- Task description:
In your answer, transcribe all of the data exactly.

Records excerpted from a collection
————————

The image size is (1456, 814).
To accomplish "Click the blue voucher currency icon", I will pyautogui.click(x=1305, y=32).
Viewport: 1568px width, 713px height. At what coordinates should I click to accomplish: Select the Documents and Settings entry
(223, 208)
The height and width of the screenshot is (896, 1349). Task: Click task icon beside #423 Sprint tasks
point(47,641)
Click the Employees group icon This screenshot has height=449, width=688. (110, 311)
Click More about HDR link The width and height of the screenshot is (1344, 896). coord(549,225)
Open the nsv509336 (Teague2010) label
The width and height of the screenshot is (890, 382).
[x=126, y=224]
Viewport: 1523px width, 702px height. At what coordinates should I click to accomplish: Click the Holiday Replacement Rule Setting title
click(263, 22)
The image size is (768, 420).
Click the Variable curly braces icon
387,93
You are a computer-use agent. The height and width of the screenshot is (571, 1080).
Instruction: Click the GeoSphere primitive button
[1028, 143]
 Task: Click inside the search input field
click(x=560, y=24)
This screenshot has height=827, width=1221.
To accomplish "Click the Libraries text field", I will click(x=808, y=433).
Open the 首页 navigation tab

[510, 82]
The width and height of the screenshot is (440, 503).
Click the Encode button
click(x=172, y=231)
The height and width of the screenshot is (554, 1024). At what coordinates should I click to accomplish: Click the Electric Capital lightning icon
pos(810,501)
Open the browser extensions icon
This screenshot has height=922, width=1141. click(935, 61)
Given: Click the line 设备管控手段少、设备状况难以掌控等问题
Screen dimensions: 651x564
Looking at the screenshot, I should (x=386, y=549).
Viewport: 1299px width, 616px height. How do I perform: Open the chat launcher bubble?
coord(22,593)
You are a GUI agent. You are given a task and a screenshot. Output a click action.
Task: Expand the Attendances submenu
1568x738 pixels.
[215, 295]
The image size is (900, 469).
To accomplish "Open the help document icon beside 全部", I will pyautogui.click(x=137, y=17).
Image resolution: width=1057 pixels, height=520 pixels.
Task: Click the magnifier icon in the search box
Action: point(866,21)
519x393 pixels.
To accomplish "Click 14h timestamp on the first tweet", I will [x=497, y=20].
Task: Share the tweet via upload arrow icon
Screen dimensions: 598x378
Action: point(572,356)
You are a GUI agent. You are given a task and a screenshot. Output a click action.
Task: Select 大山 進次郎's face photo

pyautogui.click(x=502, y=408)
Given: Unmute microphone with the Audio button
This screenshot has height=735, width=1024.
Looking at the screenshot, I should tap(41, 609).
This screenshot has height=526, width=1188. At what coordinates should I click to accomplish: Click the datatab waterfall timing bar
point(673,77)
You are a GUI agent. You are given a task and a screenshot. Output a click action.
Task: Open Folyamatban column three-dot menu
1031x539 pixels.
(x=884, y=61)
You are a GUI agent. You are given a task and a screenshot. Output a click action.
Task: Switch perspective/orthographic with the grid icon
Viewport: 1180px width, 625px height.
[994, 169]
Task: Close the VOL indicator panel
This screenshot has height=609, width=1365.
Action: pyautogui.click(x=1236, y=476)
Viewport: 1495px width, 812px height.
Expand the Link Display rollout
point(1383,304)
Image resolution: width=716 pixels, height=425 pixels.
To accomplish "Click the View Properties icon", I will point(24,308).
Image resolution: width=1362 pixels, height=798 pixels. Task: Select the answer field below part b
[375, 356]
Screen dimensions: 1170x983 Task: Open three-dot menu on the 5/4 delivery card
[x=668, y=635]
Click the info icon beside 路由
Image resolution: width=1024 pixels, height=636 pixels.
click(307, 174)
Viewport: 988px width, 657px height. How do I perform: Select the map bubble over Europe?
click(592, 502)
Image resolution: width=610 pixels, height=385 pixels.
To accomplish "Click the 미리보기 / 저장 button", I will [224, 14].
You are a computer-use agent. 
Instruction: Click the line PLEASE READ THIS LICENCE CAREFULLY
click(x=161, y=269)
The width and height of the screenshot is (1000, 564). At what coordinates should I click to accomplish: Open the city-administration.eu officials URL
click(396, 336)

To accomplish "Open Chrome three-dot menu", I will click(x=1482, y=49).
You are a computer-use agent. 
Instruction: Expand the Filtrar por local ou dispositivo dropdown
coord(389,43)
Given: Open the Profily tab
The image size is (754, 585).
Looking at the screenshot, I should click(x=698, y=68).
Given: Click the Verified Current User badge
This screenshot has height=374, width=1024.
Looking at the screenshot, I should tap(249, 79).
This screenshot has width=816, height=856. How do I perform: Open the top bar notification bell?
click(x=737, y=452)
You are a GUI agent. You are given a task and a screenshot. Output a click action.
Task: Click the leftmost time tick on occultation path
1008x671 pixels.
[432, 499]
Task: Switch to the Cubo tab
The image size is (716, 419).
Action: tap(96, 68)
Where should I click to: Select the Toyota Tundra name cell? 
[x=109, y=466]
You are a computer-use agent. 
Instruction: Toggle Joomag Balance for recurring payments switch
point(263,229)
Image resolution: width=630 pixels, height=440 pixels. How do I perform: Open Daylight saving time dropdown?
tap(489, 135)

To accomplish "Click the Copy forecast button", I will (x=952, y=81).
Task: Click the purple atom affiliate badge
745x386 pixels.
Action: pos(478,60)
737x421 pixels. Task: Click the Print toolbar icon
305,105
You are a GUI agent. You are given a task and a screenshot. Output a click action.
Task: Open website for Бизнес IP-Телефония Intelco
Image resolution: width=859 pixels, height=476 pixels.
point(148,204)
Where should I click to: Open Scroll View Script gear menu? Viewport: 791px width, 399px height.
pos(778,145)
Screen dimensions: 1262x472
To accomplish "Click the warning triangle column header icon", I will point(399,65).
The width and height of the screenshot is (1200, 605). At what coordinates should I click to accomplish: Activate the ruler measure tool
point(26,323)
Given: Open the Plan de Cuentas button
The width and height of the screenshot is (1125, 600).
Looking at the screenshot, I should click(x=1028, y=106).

————————

- Written response:
The image size is (1456, 814).
To accomplish "Click the blue voucher currency icon", I will pyautogui.click(x=1305, y=32).
Viewport: 1568px width, 713px height. At what coordinates should I click to accomplish: Select the Documents and Settings entry
(223, 208)
The height and width of the screenshot is (896, 1349). Task: Click task icon beside #423 Sprint tasks
point(47,641)
Click the Employees group icon This screenshot has height=449, width=688. (110, 311)
Click More about HDR link The width and height of the screenshot is (1344, 896). coord(549,225)
Open the nsv509336 (Teague2010) label
The width and height of the screenshot is (890, 382).
[x=126, y=224]
Viewport: 1523px width, 702px height. At what coordinates should I click to accomplish: Click the Holiday Replacement Rule Setting title
click(263, 22)
The image size is (768, 420).
Click the Variable curly braces icon
387,93
You are a computer-use agent. The height and width of the screenshot is (571, 1080).
Instruction: Click the GeoSphere primitive button
[1028, 143]
 Task: Click inside the search input field
click(x=560, y=24)
This screenshot has height=827, width=1221.
To accomplish "Click the Libraries text field", I will click(x=808, y=433).
Open the 首页 navigation tab

[510, 82]
The width and height of the screenshot is (440, 503).
Click the Encode button
click(x=172, y=231)
The height and width of the screenshot is (554, 1024). At what coordinates should I click to accomplish: Click the Electric Capital lightning icon
pos(810,501)
Open the browser extensions icon
This screenshot has height=922, width=1141. click(935, 61)
Given: Click the line 设备管控手段少、设备状况难以掌控等问题
Screen dimensions: 651x564
Looking at the screenshot, I should (x=386, y=549).
Viewport: 1299px width, 616px height. How do I perform: Open the chat launcher bubble?
coord(22,593)
You are a GUI agent. You are given a task and a screenshot. Output a click action.
Task: Expand the Attendances submenu
1568x738 pixels.
[215, 295]
The image size is (900, 469).
To accomplish "Open the help document icon beside 全部", I will pyautogui.click(x=137, y=17).
Image resolution: width=1057 pixels, height=520 pixels.
Task: Click the magnifier icon in the search box
Action: point(866,21)
519x393 pixels.
To accomplish "Click 14h timestamp on the first tweet", I will [x=497, y=20].
Task: Share the tweet via upload arrow icon
Screen dimensions: 598x378
Action: point(572,356)
You are a GUI agent. You are given a task and a screenshot. Output a click action.
Task: Select 大山 進次郎's face photo

pyautogui.click(x=502, y=408)
Given: Unmute microphone with the Audio button
This screenshot has height=735, width=1024.
Looking at the screenshot, I should tap(41, 609).
This screenshot has height=526, width=1188. At what coordinates should I click to accomplish: Click the datatab waterfall timing bar
point(673,77)
You are a GUI agent. You are given a task and a screenshot. Output a click action.
Task: Open Folyamatban column three-dot menu
1031x539 pixels.
(x=884, y=61)
You are a GUI agent. You are given a task and a screenshot. Output a click action.
Task: Switch perspective/orthographic with the grid icon
Viewport: 1180px width, 625px height.
[994, 169]
Task: Close the VOL indicator panel
This screenshot has height=609, width=1365.
Action: pyautogui.click(x=1236, y=476)
Viewport: 1495px width, 812px height.
Expand the Link Display rollout
point(1383,304)
Image resolution: width=716 pixels, height=425 pixels.
To accomplish "Click the View Properties icon", I will point(24,308).
Image resolution: width=1362 pixels, height=798 pixels. Task: Select the answer field below part b
[375, 356]
Screen dimensions: 1170x983 Task: Open three-dot menu on the 5/4 delivery card
[x=668, y=635]
Click the info icon beside 路由
Image resolution: width=1024 pixels, height=636 pixels.
click(307, 174)
Viewport: 988px width, 657px height. How do I perform: Select the map bubble over Europe?
click(592, 502)
Image resolution: width=610 pixels, height=385 pixels.
To accomplish "Click the 미리보기 / 저장 button", I will [224, 14].
You are a computer-use agent. 
Instruction: Click the line PLEASE READ THIS LICENCE CAREFULLY
click(x=161, y=269)
The width and height of the screenshot is (1000, 564). At what coordinates should I click to accomplish: Open the city-administration.eu officials URL
click(396, 336)

To accomplish "Open Chrome three-dot menu", I will click(x=1482, y=49).
You are a computer-use agent. 
Instruction: Expand the Filtrar por local ou dispositivo dropdown
coord(389,43)
Given: Open the Profily tab
The image size is (754, 585).
Looking at the screenshot, I should click(x=698, y=68).
Given: Click the Verified Current User badge
This screenshot has height=374, width=1024.
Looking at the screenshot, I should tap(249, 79).
This screenshot has width=816, height=856. How do I perform: Open the top bar notification bell?
click(x=737, y=452)
You are a GUI agent. You are given a task and a screenshot. Output a click action.
Task: Click the leftmost time tick on occultation path
1008x671 pixels.
[432, 499]
Task: Switch to the Cubo tab
The image size is (716, 419).
Action: tap(96, 68)
Where should I click to: Select the Toyota Tundra name cell? 
[x=109, y=466]
You are a computer-use agent. 
Instruction: Toggle Joomag Balance for recurring payments switch
point(263,229)
Image resolution: width=630 pixels, height=440 pixels. How do I perform: Open Daylight saving time dropdown?
tap(489, 135)

To accomplish "Click the Copy forecast button", I will (x=952, y=81).
Task: Click the purple atom affiliate badge
745x386 pixels.
Action: pos(478,60)
737x421 pixels. Task: Click the Print toolbar icon
305,105
You are a GUI agent. You are given a task and a screenshot. Output a click action.
Task: Open website for Бизнес IP-Телефония Intelco
Image resolution: width=859 pixels, height=476 pixels.
point(148,204)
Where should I click to: Open Scroll View Script gear menu? Viewport: 791px width, 399px height.
pos(778,145)
Screen dimensions: 1262x472
To accomplish "Click the warning triangle column header icon", I will point(399,65).
The width and height of the screenshot is (1200, 605). At what coordinates should I click to accomplish: Activate the ruler measure tool
point(26,323)
Given: Open the Plan de Cuentas button
The width and height of the screenshot is (1125, 600).
Looking at the screenshot, I should click(x=1028, y=106).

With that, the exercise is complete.